According to Rosalind Kalb, Ph.D., vice president of clinical care at the National MS Society and primary author of MS for Dummies, this can-do attitude is spot-on. Each time that MS affects a person's ability to carry out a chosen activity or role, she says "There is a feeling of loss. Self-esteem and self-confidence can be compromised, accompanied by worry that others will feel let down or resentful." The best way a caregiver can support a loved one with MS, she advises, is to help the individual adapt, find ways around limitations, and identify tools and strategies to remain active and productive. Among other benefits, she notes, "this kind of support conveys the message that the person is valued and seen as more than her or his MS."

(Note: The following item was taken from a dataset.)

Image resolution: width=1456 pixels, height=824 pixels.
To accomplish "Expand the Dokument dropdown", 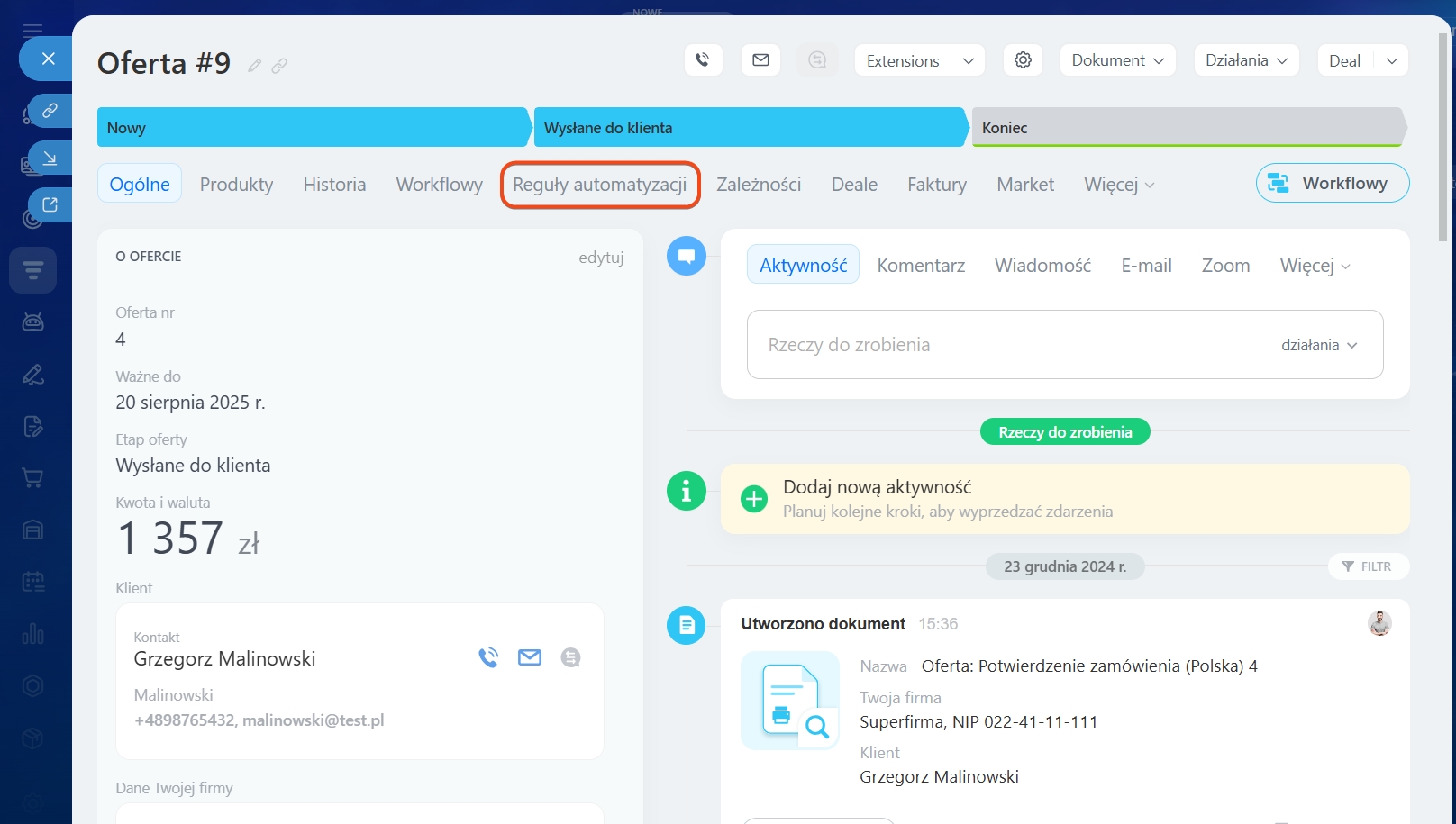I will tap(1117, 60).
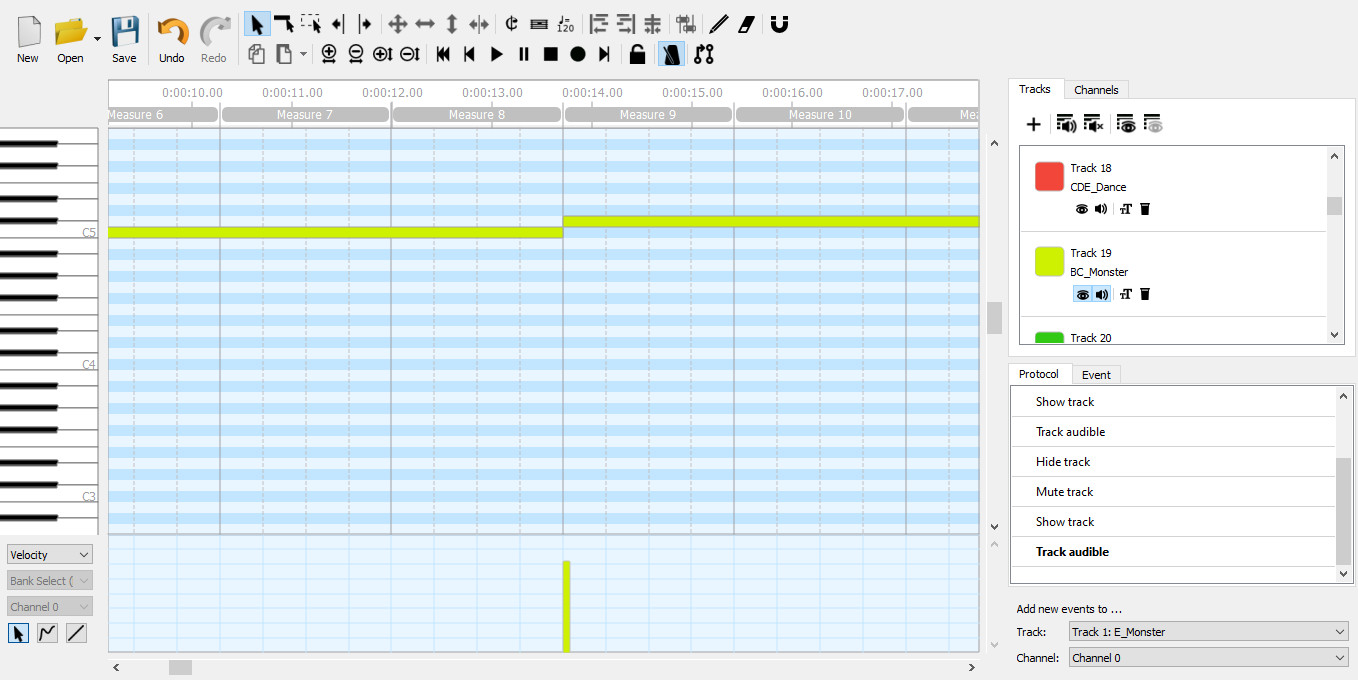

Williams further encourages caregivers to nudge those with MS outside their comfort zones: "I've been wiping your booty for a year; you're going outside," he laughs, in a mock conversation between caregiver and care recipient. If a loved one with MS likes ice cream, he says by way of example, use it to entice that individual to go for a wheelchair ride through a park. "Once you're out of your comfort zone," he advises those with MS, "you may experience comfort you have never felt. How do you know what it feels like outside your comfort zone if you never go out of it?"

"There may be something brand new to discover, which people never tried before," Cardillo says of her own experience with her husband. She concludes with a Helen Keller quote: "When one door of happiness closes, another opens; but often we look so long at the closed door that we do not see the one which has been opened for us."